My hunt for that elusive sock still haunts me!

Where can one buy good quality silk, linen or cotton (long socks of course) over the net? The ranges and colours available are too small (Dandy Store for example) and when one adds up the vat and the delivery cost then suddenly it all becomes expensive, especially since we all know socks do not seem to last long these days.

Can you also shed some light on the different types of socks and their materials. For example what is the ‘feel and wearing of’ different between egyptian cotton, lisle cotton, sea island etc. Having no experience of such things to date, i just buy mine from New and Lingwood or Harvie Hudson but i am desperate to break out of this mould.

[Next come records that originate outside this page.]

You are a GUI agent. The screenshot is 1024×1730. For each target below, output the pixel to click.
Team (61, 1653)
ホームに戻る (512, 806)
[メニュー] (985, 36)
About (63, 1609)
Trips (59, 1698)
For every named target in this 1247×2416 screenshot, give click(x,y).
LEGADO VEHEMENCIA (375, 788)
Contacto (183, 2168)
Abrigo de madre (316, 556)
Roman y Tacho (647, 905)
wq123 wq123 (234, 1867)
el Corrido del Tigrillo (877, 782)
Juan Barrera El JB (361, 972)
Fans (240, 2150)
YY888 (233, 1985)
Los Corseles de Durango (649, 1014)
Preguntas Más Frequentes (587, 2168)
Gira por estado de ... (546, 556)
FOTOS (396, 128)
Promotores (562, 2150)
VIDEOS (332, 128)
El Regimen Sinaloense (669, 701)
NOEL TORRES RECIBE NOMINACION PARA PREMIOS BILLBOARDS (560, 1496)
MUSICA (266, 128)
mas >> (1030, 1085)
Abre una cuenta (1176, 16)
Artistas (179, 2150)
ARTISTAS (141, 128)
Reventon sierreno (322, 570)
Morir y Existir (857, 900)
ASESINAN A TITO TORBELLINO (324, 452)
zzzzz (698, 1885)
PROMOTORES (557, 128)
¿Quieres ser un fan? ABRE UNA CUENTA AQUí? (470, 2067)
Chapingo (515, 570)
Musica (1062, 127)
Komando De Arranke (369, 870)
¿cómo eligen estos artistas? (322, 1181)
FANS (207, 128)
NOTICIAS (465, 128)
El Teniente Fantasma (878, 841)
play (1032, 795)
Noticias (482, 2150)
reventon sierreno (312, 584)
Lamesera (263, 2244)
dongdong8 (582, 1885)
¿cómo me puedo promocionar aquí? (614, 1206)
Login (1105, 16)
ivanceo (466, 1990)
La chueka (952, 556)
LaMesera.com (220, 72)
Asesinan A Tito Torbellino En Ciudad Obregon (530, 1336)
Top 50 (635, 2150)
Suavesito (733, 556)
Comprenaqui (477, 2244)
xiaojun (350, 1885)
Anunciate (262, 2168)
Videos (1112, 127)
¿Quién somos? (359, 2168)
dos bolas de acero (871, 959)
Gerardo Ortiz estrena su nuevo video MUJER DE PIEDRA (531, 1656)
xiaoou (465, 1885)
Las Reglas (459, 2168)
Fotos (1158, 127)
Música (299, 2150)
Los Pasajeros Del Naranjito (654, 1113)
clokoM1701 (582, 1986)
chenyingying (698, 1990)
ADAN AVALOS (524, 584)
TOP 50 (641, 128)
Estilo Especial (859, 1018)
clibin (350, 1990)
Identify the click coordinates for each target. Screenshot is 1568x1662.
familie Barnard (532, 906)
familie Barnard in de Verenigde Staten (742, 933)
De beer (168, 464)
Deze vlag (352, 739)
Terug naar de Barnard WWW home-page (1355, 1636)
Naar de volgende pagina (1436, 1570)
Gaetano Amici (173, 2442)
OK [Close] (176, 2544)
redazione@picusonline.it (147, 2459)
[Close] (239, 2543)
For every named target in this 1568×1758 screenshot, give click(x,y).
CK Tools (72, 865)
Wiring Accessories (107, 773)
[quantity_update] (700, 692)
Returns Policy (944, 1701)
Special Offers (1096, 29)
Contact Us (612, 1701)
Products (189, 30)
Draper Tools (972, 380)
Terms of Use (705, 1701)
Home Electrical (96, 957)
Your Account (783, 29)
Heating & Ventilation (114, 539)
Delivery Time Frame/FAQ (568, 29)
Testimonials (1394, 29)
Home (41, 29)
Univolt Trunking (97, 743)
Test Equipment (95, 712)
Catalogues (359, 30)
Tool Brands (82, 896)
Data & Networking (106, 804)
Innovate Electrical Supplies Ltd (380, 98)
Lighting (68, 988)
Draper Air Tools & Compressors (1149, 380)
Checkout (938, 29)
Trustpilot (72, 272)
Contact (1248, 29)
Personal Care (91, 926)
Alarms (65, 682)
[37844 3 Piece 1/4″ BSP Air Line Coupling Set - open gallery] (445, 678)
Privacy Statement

For preference socks without ribs is what i think looks very chic and stylish. Can you or anyone help?

Bradley

Anonymous

May I suggest the “poor man’s version”, C&J Teign. Also an unlined suede loafer.

Anonymous

Hello.
I think the problem is that today, manufacturers are reluctant to make shoes that are lined with canvas in the front since this is shunned by todays prestigious-minded consumers. We all know that leather is more expensive than canvas, but in my experience, shoes with canvas lining in the front are much more comfortable than fully leather-lined ones. Also, I think that lined shoes are preferable to unlined since the lining (preferably canvas) absorbs moisture. And incidentally, I do not Jeeves would agree that a gentleman wears shoes with no socks in the metropolis.

Kind regards,
Anders.

Anonymous

Bradley, the socks from both Bresciani and Pantherella lasts for many years. Wash them cold, with a mild detergent, and do not tumble them dry. That’s my recipie and my bresciani socks lasts for years.

Tom

Hi Simon,

Many thanks for your help in this matter, sorry to delay, but I feel you may of been right and I did curse the summer weather.

Best regards

Tom

David

Simon, do you have a recommendation and preference for invisible, no-show socks to wear with loafers, Sagan’s, etc? Apart from the ones for use with trainers (which aren’t suitable (as they show with shoes!)) do you have any current suggestions in terms of make, quality and where to purchase them? Thanks for any thoughts!

David

Thanks for that information, Simon. That’s really helpful and much appreciated. I’ll pursue those options, especially Falke.